She notes that Americans tend to define wealth by how much we accumulate. To be successful in our country means that a person earns an excessive amount of money, not a sufficient amount, not a fair share amount, but a "killing". She warns when we come to know ourselves by what we own rather than what we give, we lose wealth. Twist notes that, the path these women were on, "robbed them of any sense of victory or fulfillment, and the rules of the game were based on the conditions of scarcity: they had to get more, [but] more was never enough, and the chase was never ending."
Her story illustrates how often we don't even know wealth when we're drowning in it. Without stepping back to pay attention to how we are defining "wealth" we can fall prey to the myth of scarcity and miss out on the experience of having and being enough.
One of the main points in her book, The Soul of Money, is that scarcity is a cultural myth rather than a natural reality. Twist tells us, "Scarcity is a lie, it is an unexamined and false set of assumptions, opinions and beliefs that we are in constant danger of having our needs unmet." For many, she says, "anxiety over having enough is based on a set of assumptions, rather than circumstances."d To illustrate this, she tells stories about her work with millionaires who also fear they do not have enough. Millionaires! Millionaires like the women from Microsoft who missed out on what they already had in their never ending chase for more.

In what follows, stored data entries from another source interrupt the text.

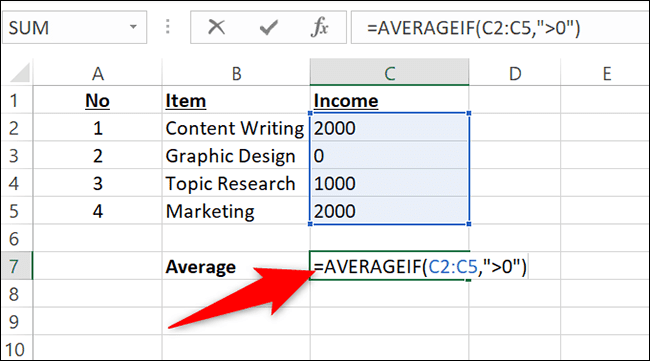This screenshot has width=650, height=361.
Task: Select column A header
Action: pos(97,73)
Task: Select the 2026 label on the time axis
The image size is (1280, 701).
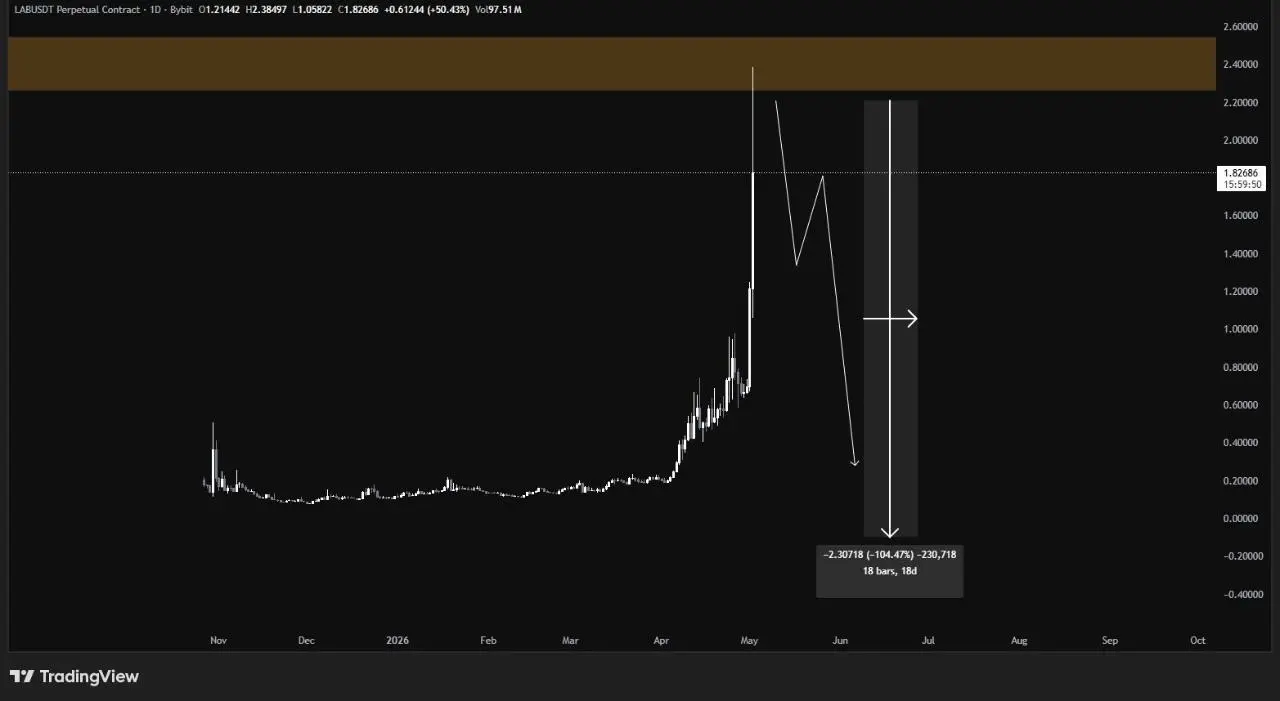Action: (397, 640)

Hearing about the women in Bangladesh and Senegal helped the Microsoft women to see the feast they were missing right before their eyes. The women started reflecting on their own experience of wealth, they considered the gifts they already had, gifts like lives without violence, legal rights as women, the opportunity to work and achieve, how their work had provided them with homes with heat and running water for their loved ones, education for their children, and so on. The women paid attention also to the gifts within them: their health, ability to work, their passion, and love of life. They noticed what was fulfilling them. In slowing down they felt what it was like to have enough and be enough. It was only in paying attention to what they had and its sufficiency that they finally came to realize the true abundance of their lives. They found the feast.
It's so easy to rush past the experience of having and being enough, to overlook the feast. I can relate to this. Regardless of my job or paycheck I can feel a great sense of lack one day and then experience overwhelming gratitude for the abundance in my life the next. What is clear is that it is my attitude not my circumstances that change. Can any of you relate?
Scarcity blocks us from seeing that we have enough, and not only do we have enough, but we also stand in the continual flow of resources which pours through the world. There is no such thing as the haves and the have-nots, according to Twist. No one stands on the bank; we all stand in the flow and we also help shape it as we direct our resources back into the world.
This is a shift. Some of us may not see ourselves as the "haves" and we may not feel comfortable with that label. Even though there are probably few of us who are millionaires like the women from Microsoft, Twist says, "No matter how much or how little money you have flowing through your life, when you direct that flow with a soulful purpose you feel wealthy."e Abundance comes not from accumulating, but from generosity.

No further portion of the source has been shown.